=== Activity ===
Gather every line in the data below that contains the word "Describe", and copy each one in full.

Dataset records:
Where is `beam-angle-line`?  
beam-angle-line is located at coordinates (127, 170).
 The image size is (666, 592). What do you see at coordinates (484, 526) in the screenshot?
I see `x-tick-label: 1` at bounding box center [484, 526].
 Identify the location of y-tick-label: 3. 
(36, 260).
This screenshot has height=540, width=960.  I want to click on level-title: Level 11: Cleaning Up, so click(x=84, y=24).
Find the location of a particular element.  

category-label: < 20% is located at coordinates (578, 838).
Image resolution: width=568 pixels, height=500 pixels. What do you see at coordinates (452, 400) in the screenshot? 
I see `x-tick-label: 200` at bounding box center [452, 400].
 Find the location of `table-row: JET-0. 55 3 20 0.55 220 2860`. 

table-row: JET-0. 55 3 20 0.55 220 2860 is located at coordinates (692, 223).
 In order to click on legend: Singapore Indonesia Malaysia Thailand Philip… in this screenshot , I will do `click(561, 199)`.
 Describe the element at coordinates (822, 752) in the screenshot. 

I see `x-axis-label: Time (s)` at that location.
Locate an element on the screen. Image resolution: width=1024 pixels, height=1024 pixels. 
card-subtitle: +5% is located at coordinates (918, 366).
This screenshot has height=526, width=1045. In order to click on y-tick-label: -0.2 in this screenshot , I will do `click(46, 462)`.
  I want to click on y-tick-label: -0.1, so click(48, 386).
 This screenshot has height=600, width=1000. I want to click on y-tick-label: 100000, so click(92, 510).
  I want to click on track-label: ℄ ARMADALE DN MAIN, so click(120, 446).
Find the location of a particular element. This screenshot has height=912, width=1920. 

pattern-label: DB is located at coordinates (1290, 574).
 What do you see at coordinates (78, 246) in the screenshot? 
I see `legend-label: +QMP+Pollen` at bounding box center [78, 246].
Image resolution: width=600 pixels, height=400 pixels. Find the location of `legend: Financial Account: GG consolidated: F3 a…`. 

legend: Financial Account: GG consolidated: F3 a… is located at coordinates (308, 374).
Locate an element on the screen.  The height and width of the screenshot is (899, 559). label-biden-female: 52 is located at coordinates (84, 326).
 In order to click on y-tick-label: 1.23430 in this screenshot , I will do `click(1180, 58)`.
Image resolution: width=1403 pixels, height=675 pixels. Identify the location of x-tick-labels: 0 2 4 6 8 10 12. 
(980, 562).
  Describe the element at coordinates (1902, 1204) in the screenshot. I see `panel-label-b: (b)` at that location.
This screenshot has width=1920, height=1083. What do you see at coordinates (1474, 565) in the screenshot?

=== Expected answer ===
 Describe the element at coordinates (822, 752) in the screenshot. 
  Describe the element at coordinates (1902, 1204) in the screenshot. I see `panel-label-b: (b)` at that location.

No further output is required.